Côte d’Ivoire: La mort du DJ Arafat, doute et conscience

La mort si brutale de l’icône de la musique ivoirienne DJ Arafat, a suscité et continue de créer des polémiques qui divisent autant ses compatriotes. Cet accident qui a défrayé la chronique, a été pour la plupart imputée à un assassinat. Mais comment et pourquoi, les ivoiriens vivent-ils l’après et le doute qui plane sur sa demeure finale ?

Pourquoi, à propos d’un accidenté, de la trempe d’Arafat, il y a trop de mystères ? Pourquoi, son corps n’a pas été montré et livré à ses parents biologiques, pour qu’ils l’enterrent selon leurs rites ? Pourquoi, le cercueil n’a pas été livré le soir du vendredi des funérailles au stade Houphouët Boigny ? Pourquoi, ce sont les artistes étrangers qui ont eu le privilège de s’attirer la totalité des privilèges des obsèques ? Pourquoi, le comité d’organisation a dribblé ses fans, qui n’attendaient que de voir le corps de leur idole, pour lui dire leurs derniers adieux ? Pourquoi, ce comité d’organisation, qui avait tous les moyens, 130 000 000 frs pour ces funérailles, n’ait pu exposer le corps, dans une grande vitrine au stade Houphouët ?

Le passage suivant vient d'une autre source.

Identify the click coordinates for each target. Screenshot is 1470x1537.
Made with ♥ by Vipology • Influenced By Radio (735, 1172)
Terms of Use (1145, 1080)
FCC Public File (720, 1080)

Les ivoiriens ont douté et continuent de douter. Le mystère qui couvrait le pouvoir, vient d’exploser en l’air. Le pouvoir n’a plus de crédit aux yeux de ses compatriotes. Personne ne respecte ce pouvoir. Alors s’il n’y a plus de respect entre le pouvoir et ses compatriotes, les faussaires font quoi dans ce gouvernement, qui se complaisent dans ces combines ? Pourquoi donc le nom de la franc-maçonnie a pu atterrir dans cet imbroglio ? Aujourd’hui, la situation ambiguë qui emballe la disparition du chanteur du « coupé décalé », a ouvert les yeux des ivoiriens qui suspectent les pratiques de cette confession, autrefois mystique, respectée crainte. Si tel est le cas, la mort du DJ Arafat, Ange Didier Houon, vient d’ouvrir les pendules et les ivoiriens, n’en dorment pas. Dans chaque famille, il suffit seulement qu’il y ait des cadres qui émergent, on les suspecte d’appartenir à des loges. La moralité qui nous revient, c’est que les efforts des uns et des autres, sont suspectés, noyés dans ces pratiques. La Côte d’Ivoire est devenue la risée du monde.

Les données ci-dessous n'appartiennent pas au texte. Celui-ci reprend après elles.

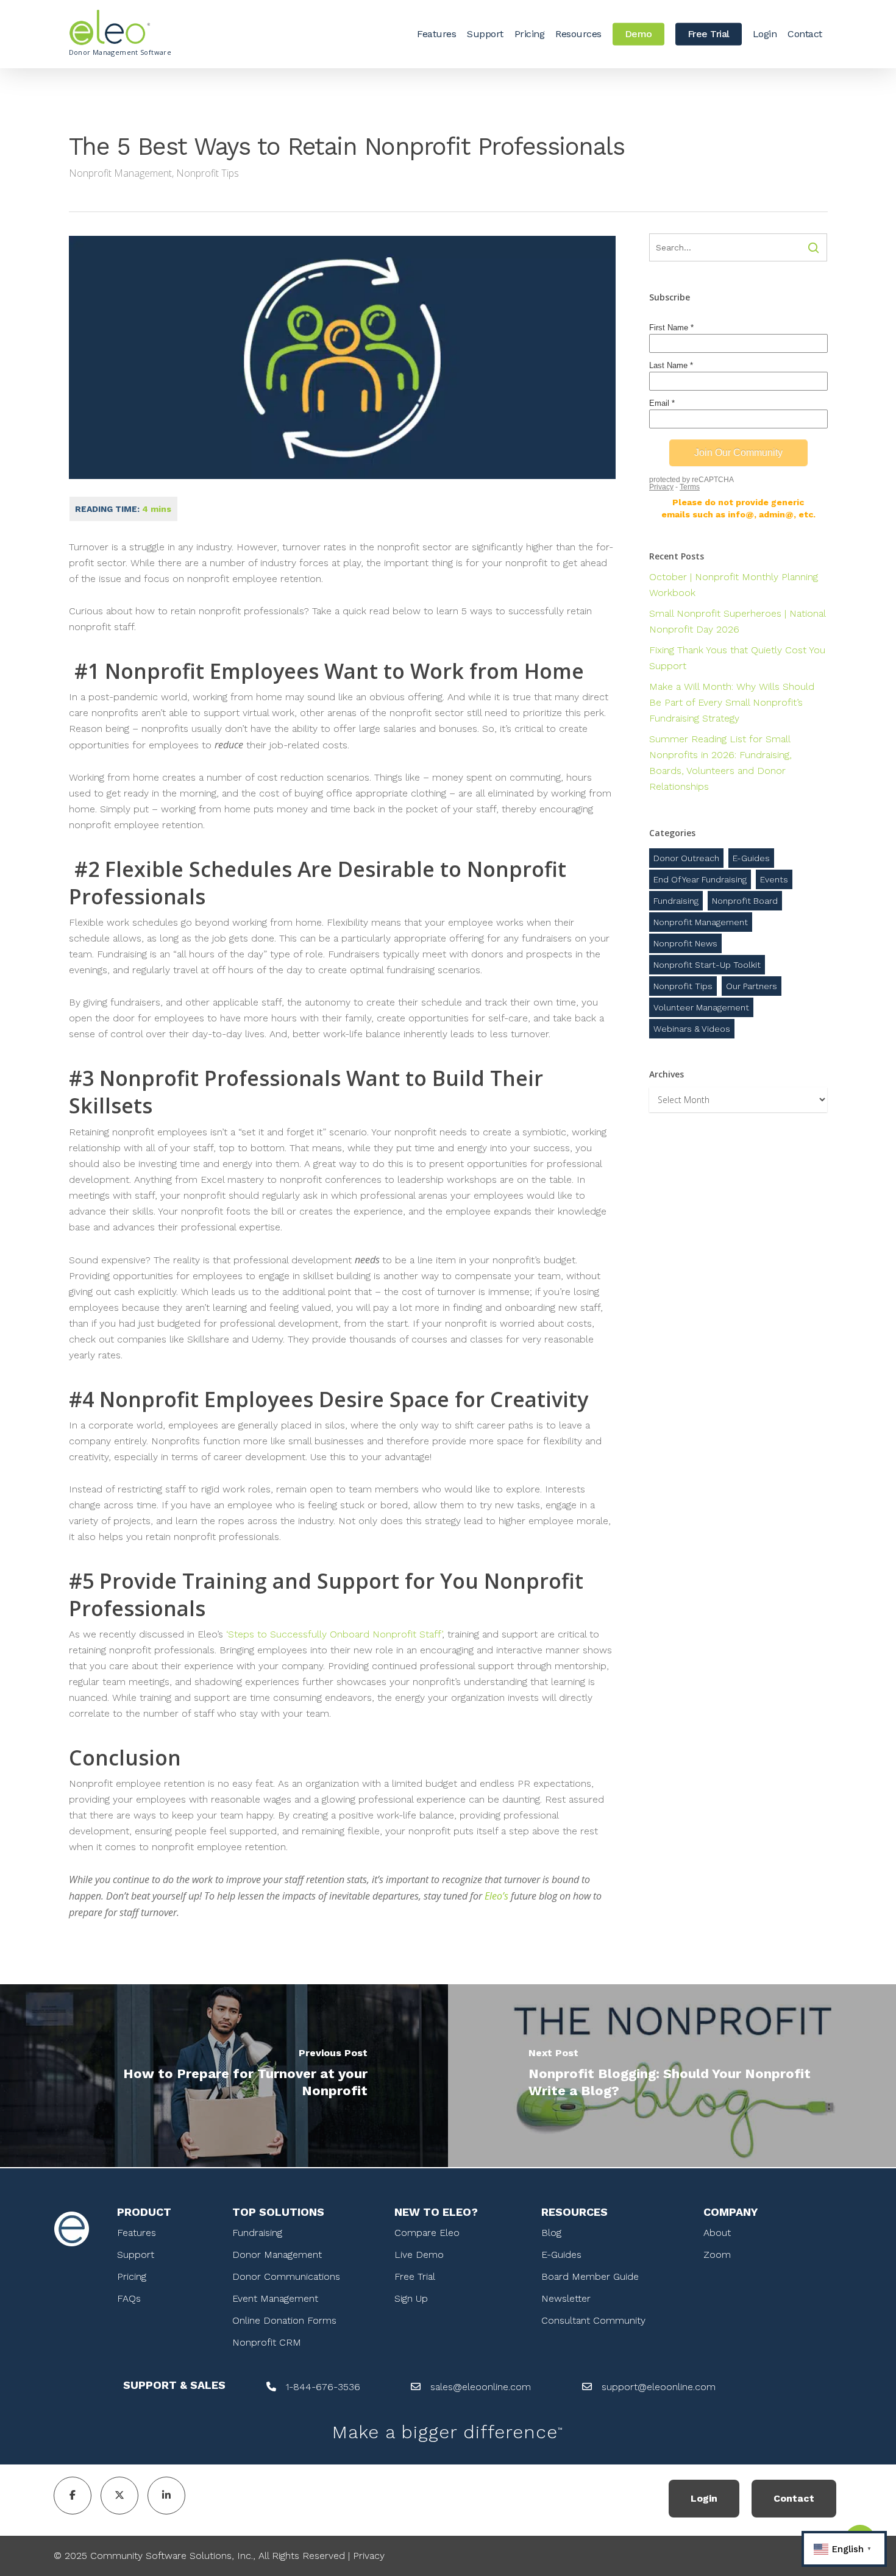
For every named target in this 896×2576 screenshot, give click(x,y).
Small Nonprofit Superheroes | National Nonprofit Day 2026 (737, 621)
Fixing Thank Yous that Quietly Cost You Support (737, 658)
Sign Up (411, 2298)
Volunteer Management (701, 1007)
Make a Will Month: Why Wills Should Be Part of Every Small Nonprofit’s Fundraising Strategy (731, 702)
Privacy (369, 2555)
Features (136, 2232)
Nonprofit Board (745, 901)
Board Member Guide (590, 2276)
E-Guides (751, 858)
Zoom (717, 2254)
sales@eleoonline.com (480, 2387)
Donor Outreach (686, 858)
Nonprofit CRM (266, 2342)
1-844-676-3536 (323, 2387)
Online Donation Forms (284, 2320)
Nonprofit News (685, 943)
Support (135, 2254)
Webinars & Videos (691, 1029)
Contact (793, 2498)
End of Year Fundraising (700, 879)
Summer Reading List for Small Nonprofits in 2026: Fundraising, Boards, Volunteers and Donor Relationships (720, 762)
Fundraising (676, 901)
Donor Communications (286, 2276)
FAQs (129, 2298)
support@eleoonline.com (659, 2387)
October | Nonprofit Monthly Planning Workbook (733, 584)
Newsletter (566, 2298)
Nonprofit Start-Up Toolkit (707, 965)
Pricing (131, 2276)
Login (704, 2498)
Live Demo (419, 2254)
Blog (551, 2232)
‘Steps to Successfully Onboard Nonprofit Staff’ (334, 1634)
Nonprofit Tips (207, 173)
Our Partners (751, 986)
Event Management (275, 2298)
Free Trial (414, 2276)
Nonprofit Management (120, 173)
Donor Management (277, 2254)
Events (774, 879)
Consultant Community (593, 2320)
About (717, 2232)
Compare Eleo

Les rumeurs persistent. Le hic, c’est que pour une fois, ce sont des enfants dits de la rue, qui bénéficiaient de la générosité de leur idole, appelés les chinois, qui sont en colère, ce ne sont pas des tenants d’appareils, de pouvoir, de responsabilité pour dire que s’ils n’obéissent pas, ils risquent leur poste, mais ce sont des enfants en colère, dont à tout moment, peuvent descendre au cimetière pour déterrer le corps de leur « maître ». La situation reste donc tendue et DJ Arafat, est parti avec ses mystères qui ont du mal à convaincre et qui vont rappeler à chaque instant, des souvenirs douloureux. Les chinois, ne veulent pas accepter ce traitement infligé à leur idole et veulent son corps. Il demeure où désormais ? Les interrogations ne vont jamais dissiper ces gros nuages. Il ne pleuvra plus sur la vie si courte de cet immortel de Didier Ange Houon, alias, DJ Arafat.

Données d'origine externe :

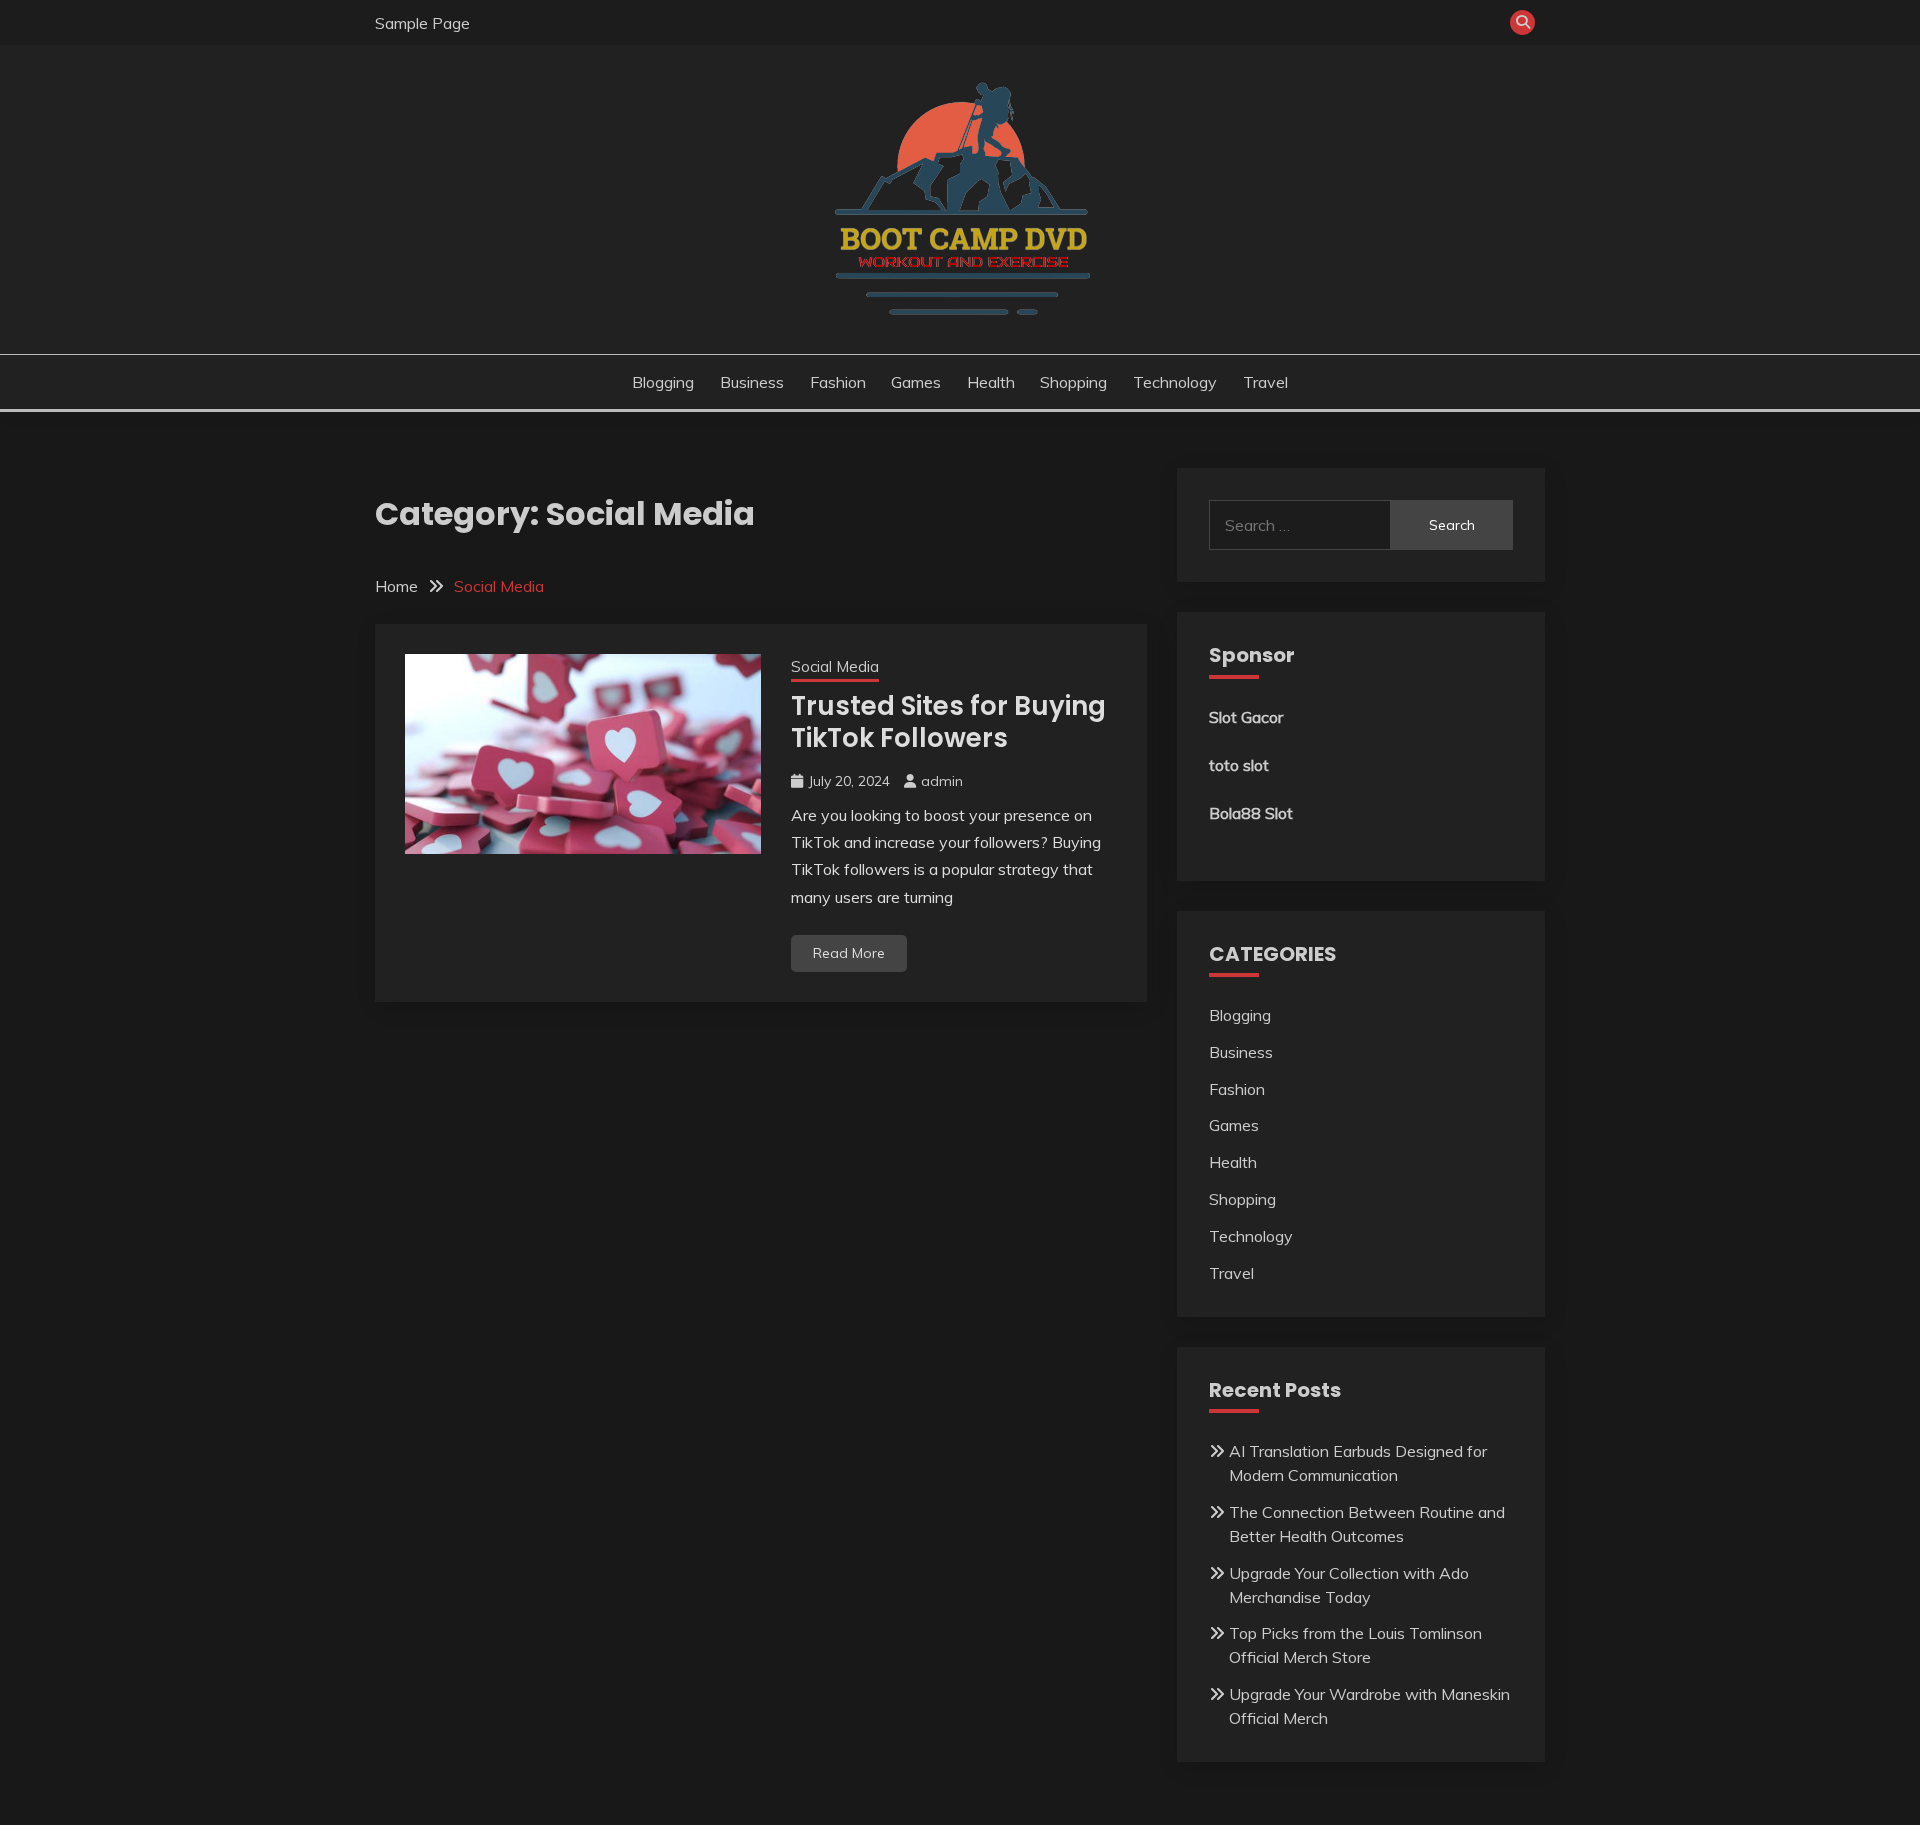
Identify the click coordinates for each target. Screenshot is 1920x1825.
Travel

Il ne pourra jamais sécher les larmes de tous ces milliers de fans qui demeurent suspendus aux lèvres de celui que le monde voit et dont sa puissance de nuisance, son abominable humeur et sa capacité de donner la mort, font de lui, une personnalité craintive. On le connaît et personne n’ose le citer pour dire qu’on va obliger à atténuer ses ardeurs. DJ Arafat est mort. Le peuple ivoirien a du mal à l’oublier et qui lui organise tout le temps, des émissions post-requiem. Il est mort et celle même qu’il a percuté, reste dans les oubliettes. Certains croient que DJ Arafat a été tué, d’autres pensent qu’il a été assassiné pour des rituels. A quand, une loi obligeant les motards de porter des casques ?

Peut-on tirer une conclusion dans cette ténébreuse affaire qui va continuer de nourrir des doutes et risquera d’exploser. Les conséquences resteront toujours à l’ivoirienne. Il a réussi à réconcilier les ivoiriens car, ce que l’avenir leur réserve et sa mort corrobore qu’il y a trop de rituels, ils sont tous pris dans un tourbillon. J’espère qu’ils n’auront pas du tournis à l’infini.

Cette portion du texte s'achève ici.